Chaussures en feutre de chanvre Hemp Shoes, Liz Ciokajlo. Exposition Plant Fever.

 

 

Dialoguer avec le monde végétal

 

Établir une relation entre l’homme et les êtres botaniques passe aussi, certainement, par le biais émotionnel. Or, le design phyto-centré élabore des accessoires qui nous encouragent à entretenir un regard attentif sur le vivant. Un curieux « porte-plantes » nous invite à aller vers les végétaux et à nous y intéresser. Un potager d’intérieur ou urbain nous reconnecte à l’essentiel. On pourrait, du reste, les envisager pour des cultures exotiques dans nos villes, en utilisant la chaleur perdue des unités de réfrigération comme le propose le designer Markus Jeschaunig avec un projet de bulle tropicale.

 

©Simon Oberhofer

Projet Oasis N°8 de Markus Jeschaunig dans la ville de Gratz (Autriche).

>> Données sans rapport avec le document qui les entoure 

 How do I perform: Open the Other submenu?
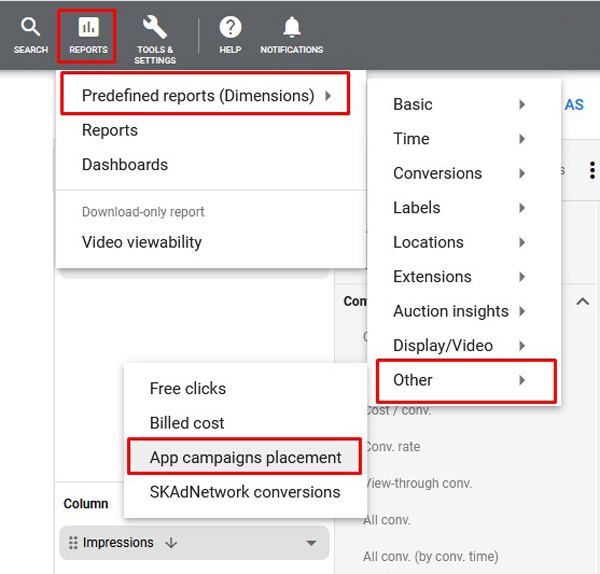tap(466, 380)
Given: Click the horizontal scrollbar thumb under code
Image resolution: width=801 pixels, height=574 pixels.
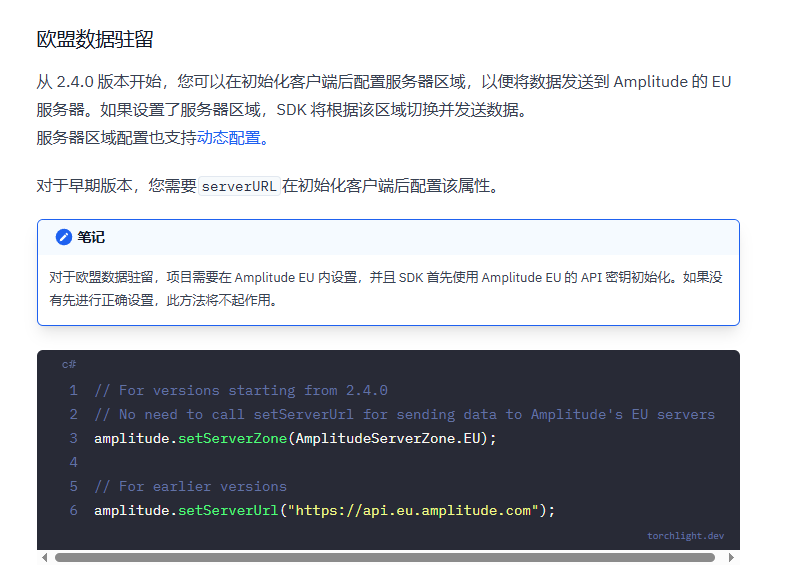Looking at the screenshot, I should coord(385,557).
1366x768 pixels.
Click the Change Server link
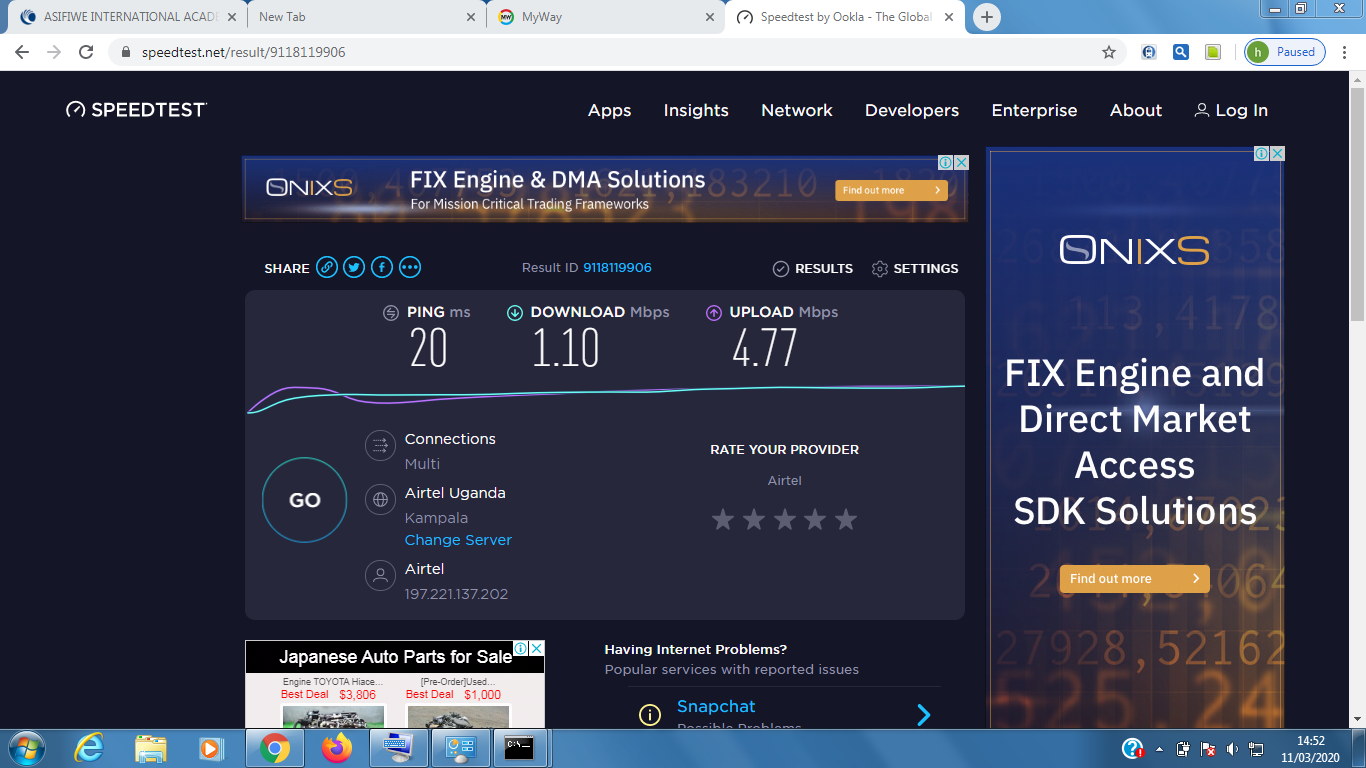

Alimenté par la chaleur perdue des unités de réfrigération d'une pizzeria et d'une boulangerie, il crée un microclimat tropical pour la culture de bananes, d'ananas et de papayes. Exposition Plant Fever.

 

Enfin, d’autres voies sont possibles pour nous reconnecter à la végétation, comme celles ouvertes par la Britannique Helene Steiner avec le projet Florence. On lui doit l’invention d’une interface numérique traduisant les impulsions électriques des plantes, et donc leur langage. À bon entendeur!

 

© Helene Steiner. Microsoft research

Projet Florence permettant de traduire le langage des plantes. Helene Steiner. Exposition Plant Fever.